High-Yield Spreads Widen Past 500bp
Credit stress emerges
The ICE BofA High Yield OAS (option-adjusted spread) above 500 basis points signals meaningful credit stress. The long-term median is approximately 400bp. Spikes above 500bp have preceded or coincided with economic slowdowns.
| Date | 1M return | 1Y return | 5Y return |
|---|---|---|---|
| 1998-10-01 | +11.4% | +30.1% | +5.4% |
| 2000-05-24 | +3.0% | -7.6% | -14.1% |
| 2003-07-11 | -1.8% | +11.7% | +23.1% |
| 2008-01-02 | -3.6% | -37.6% | +0.8% |
| 2010-01-12 | -5.1% | +12.2% | +77.0% |
| 2011-08-04 | -2.2% | +15.9% | +81.7% |
| 2015-08-24 | +2.4% | +15.5% | +81.9% |
| 2020-03-09 | -3.2% | +41.1% | +101.0% |
What history says
Editorial commentary written by ALAN analysts. Figures cited below are analyst-authored context — they are not derived from the chart above and may reflect different windows or sources.
High-yield spreads tend to widen before equities sell off. The bond market is often months ahead of the stock market in pricing recession risk.

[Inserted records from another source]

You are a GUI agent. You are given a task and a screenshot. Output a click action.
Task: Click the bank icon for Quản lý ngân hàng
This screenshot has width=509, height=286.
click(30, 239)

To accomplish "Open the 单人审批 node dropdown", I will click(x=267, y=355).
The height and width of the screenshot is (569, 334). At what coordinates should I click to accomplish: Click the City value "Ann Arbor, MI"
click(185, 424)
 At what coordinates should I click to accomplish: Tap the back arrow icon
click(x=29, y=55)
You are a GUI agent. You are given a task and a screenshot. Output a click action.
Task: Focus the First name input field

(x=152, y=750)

At 500bp+ spreads, HY bonds are pricing in a default rate of ~6-7%. The actual historical average default rate is ~3-4%. Spreads above 500bp have historically produced strong forward returns.

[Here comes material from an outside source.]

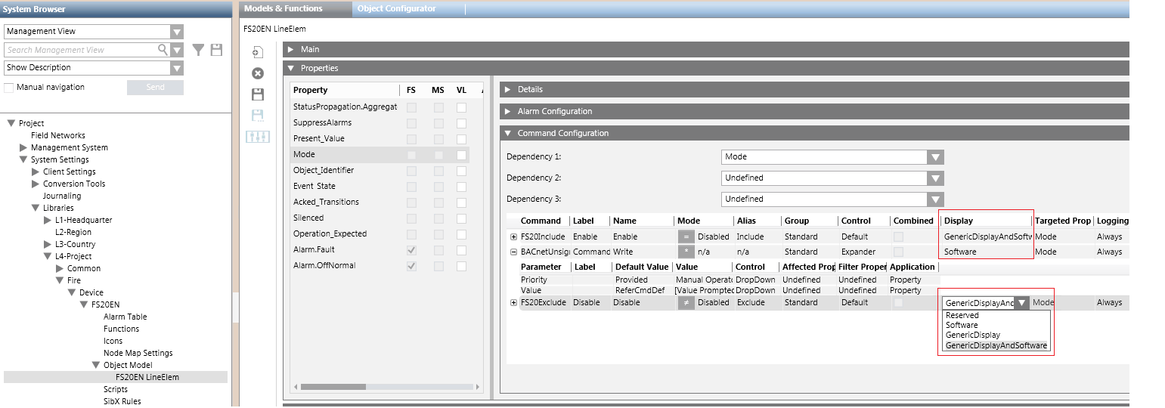Click the equals mode icon for FS20Include
Viewport: 1165px width, 408px height.
click(x=686, y=236)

When HY spreads peak and begin narrowing, it typically signals that credit conditions are improving. Equities tend to rally alongside spread compression.

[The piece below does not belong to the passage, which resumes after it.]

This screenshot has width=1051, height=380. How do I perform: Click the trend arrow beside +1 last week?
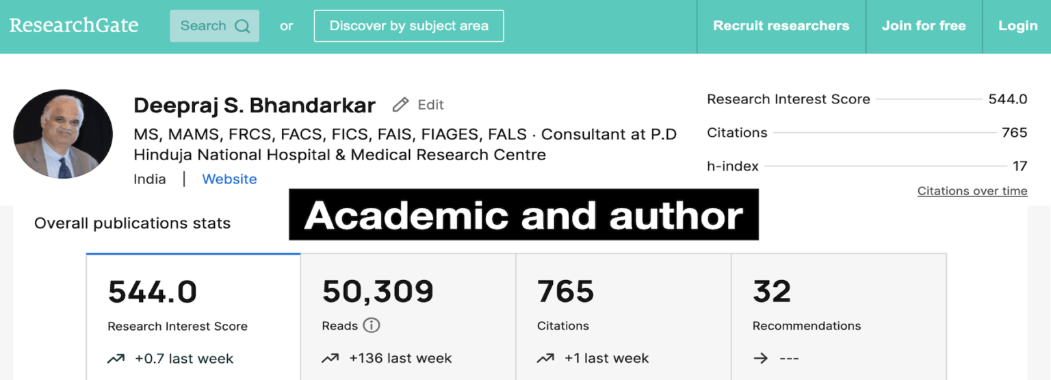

Widening spreads are the bond market's early warning, so treat a move through 500bp as a prompt to audit what your 'safe' sleeve actually holds — credit-heavy bond positions will behave more like equities in a downturn. For investors who deliberately own high-yield, spreads at this level have historically overpaid for the defaults that followed, which argues for rebalancing into the sleeve rather than abandoning it.